“Everyone Deserves Healthy Air” is a simple truth that should go without saying.
Yet, many residents of Greater-Birmingham (AL) suffering from a polluted environment have needed that message broadcast loud and clear. That’s where GASP, the Greater-Birmingham Alliance to Stop Pollution, comes in.
“We focus on air quality, environmental justice, and climate change – viewing everything from a public health perspective,” Michael Hansen, GASP Executive Director since 2015, said.
A life-long advocate for health equity, food access, civil rights, and social justice, Hansen has extensive experience and training in public health and environmental protection. In recent years, GASP has worked to raise awareness of the impact of air pollution, particularly in North Birmingham neighborhoods mired in deadly levels of industrial pollution. Their award-winning documentary “Toxic City: Birmingham’s Dirty Little Secret” highlights the Collegeville, Fairmont and Harriman Park communities “boxed in by heavy industry, raining soot and chemicals down on the residents and their property.”
GASP has filed multiple complaints with the EPA alleging that the Jefferson County Department of Health violated provisions of the Civil Rights Act of 1964 when it granted emissions permits to ABC Coke and Walter Energy that would “adversely and disparately” affect African-American residents of the county. They have doggedly pursued fines and closures against polluters, and remediation and reparations for victims.

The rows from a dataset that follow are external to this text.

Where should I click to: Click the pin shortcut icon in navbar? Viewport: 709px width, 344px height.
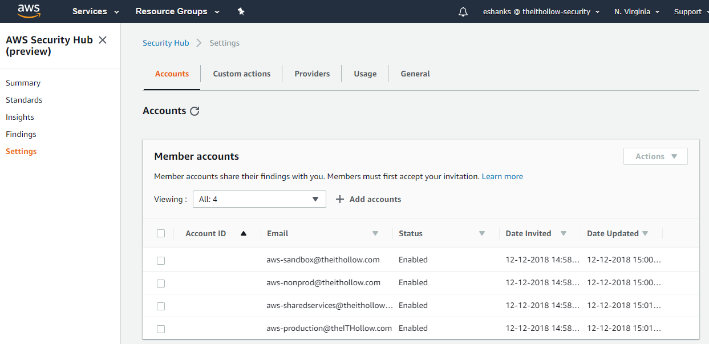[241, 11]
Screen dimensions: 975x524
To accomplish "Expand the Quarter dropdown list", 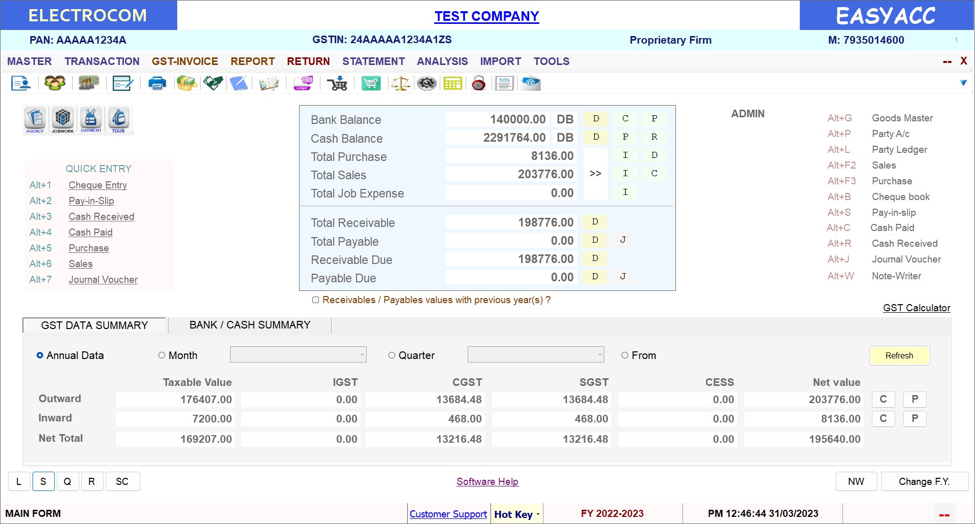I will (600, 354).
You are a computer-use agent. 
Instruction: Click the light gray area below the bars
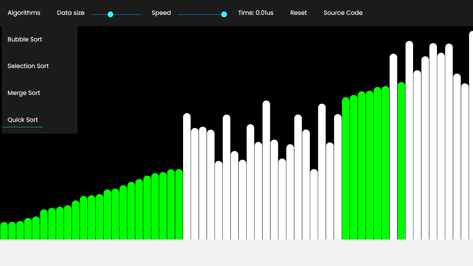[236, 253]
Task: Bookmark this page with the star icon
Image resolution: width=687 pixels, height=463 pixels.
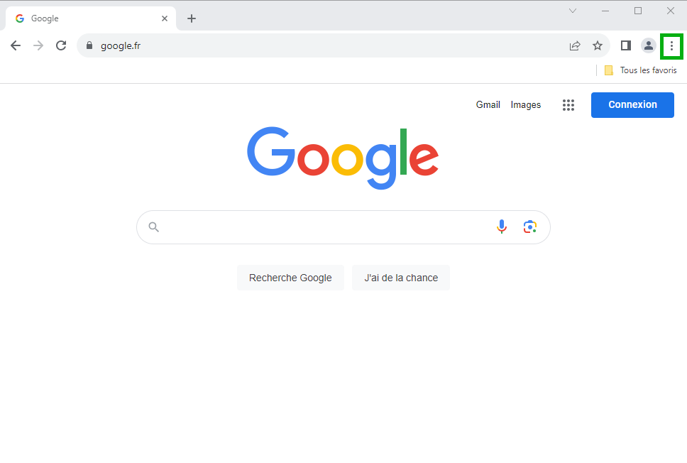Action: pos(598,45)
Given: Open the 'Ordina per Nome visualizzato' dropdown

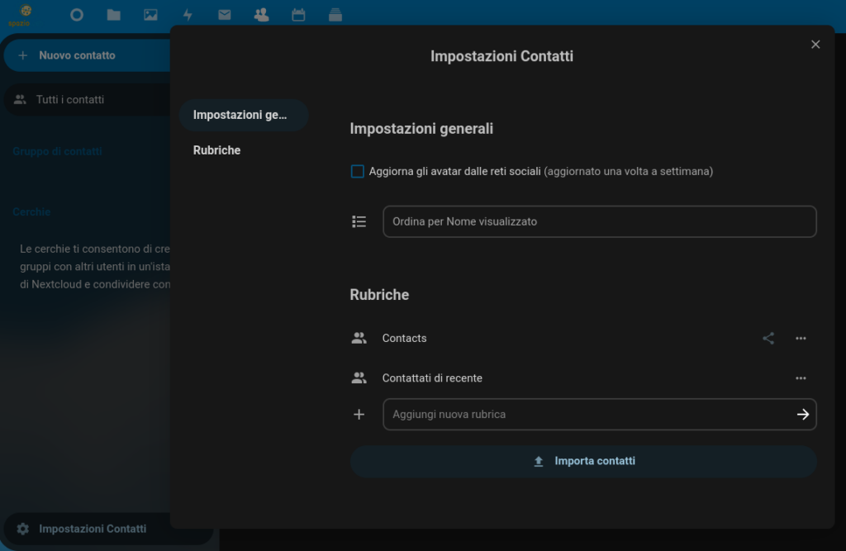Looking at the screenshot, I should (x=599, y=221).
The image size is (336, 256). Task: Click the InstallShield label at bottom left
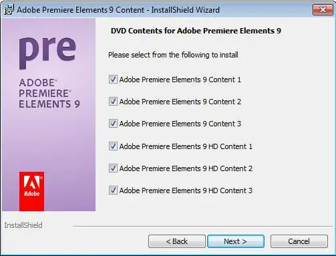23,225

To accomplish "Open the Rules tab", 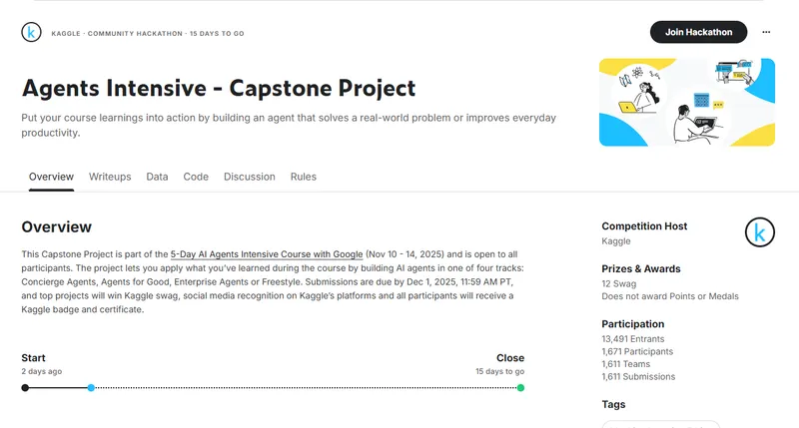I will click(x=304, y=177).
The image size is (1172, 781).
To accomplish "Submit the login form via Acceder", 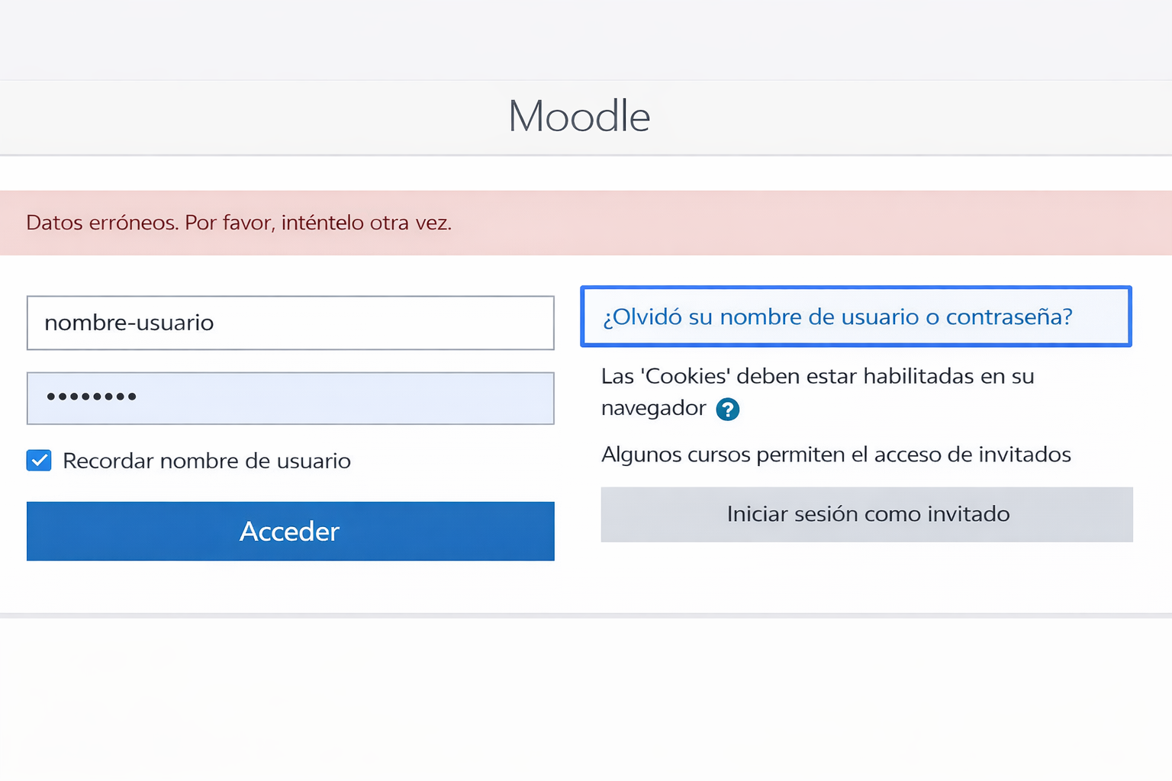I will (x=290, y=531).
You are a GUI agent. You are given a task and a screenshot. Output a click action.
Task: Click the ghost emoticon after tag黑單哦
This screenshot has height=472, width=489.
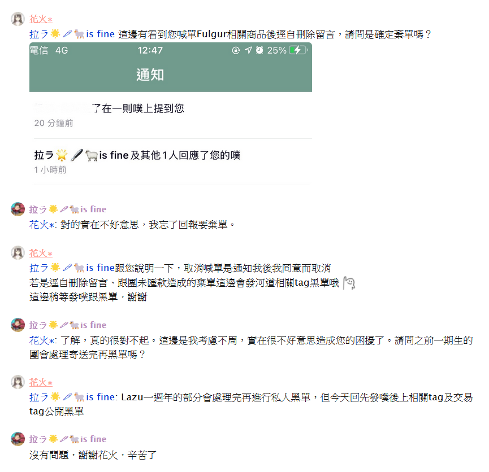point(349,283)
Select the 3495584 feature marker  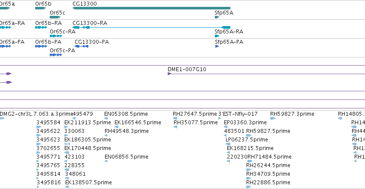39,127
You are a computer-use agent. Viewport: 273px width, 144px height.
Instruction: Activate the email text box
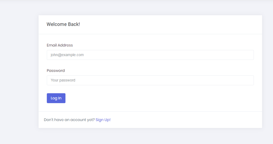click(150, 55)
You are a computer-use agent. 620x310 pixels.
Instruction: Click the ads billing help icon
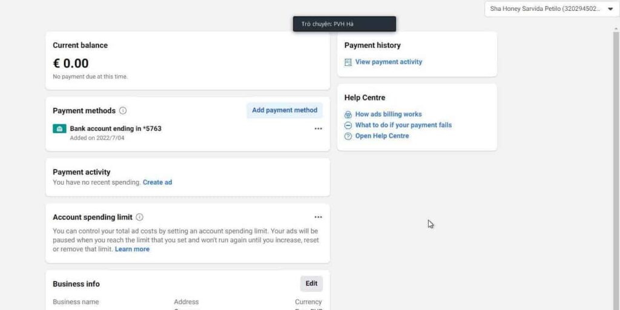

In 2020, Bluestone Coke was found in violation of air regulations and operating without a business license from the City of Birmingham as required by law for over two years. The Jefferson County Department of Health filed a complaint against Bluestone Coke in the Circuit Court of Jefferson County for numerous violations of its Air Pollution Control Rules and Regulations and the Alabama Air Pollution Control Act. It also denied Bluestone Coke’s Title V operating permit due to Bluestone’s inability to operate its machines and equipment in compliance with the regulations.
“GASP applauds the Health Department for taking these actions and recognizes them as important first steps towards justice. A coke plant has no business being in someone’s back yard,” Executive Director Hansen said. “The City of Birmingham must do its part now and enforce the law by fining Bluestone Coke the maximum amount allowed and shutting the plant down as a threat to public health that it is.”
With the state ranking near the bottom in solar capacity and solar jobs, Alabama’s lack of renewal energy is abysmal. According to GASP, the state could generate significantly more electricity from both distributed (rooftop) solar energy and utility-scale solar, while creating the next generation of well-paying “green” jobs. “That is, if our leaders had the courage to lead.”
In July of 2021, GASP and four Alabama Power customers filed suit in federal court against the Alabama Public Service Commission (PSC) for approving Alabama Power’s punitive and discriminatory charges targeting customers with rooftop or on-site solar. According to GASP, the Public Service Commission is more intent on protecting Alabama Power’s profits than helping customers lower their energy bills and reducing their pollution footprint.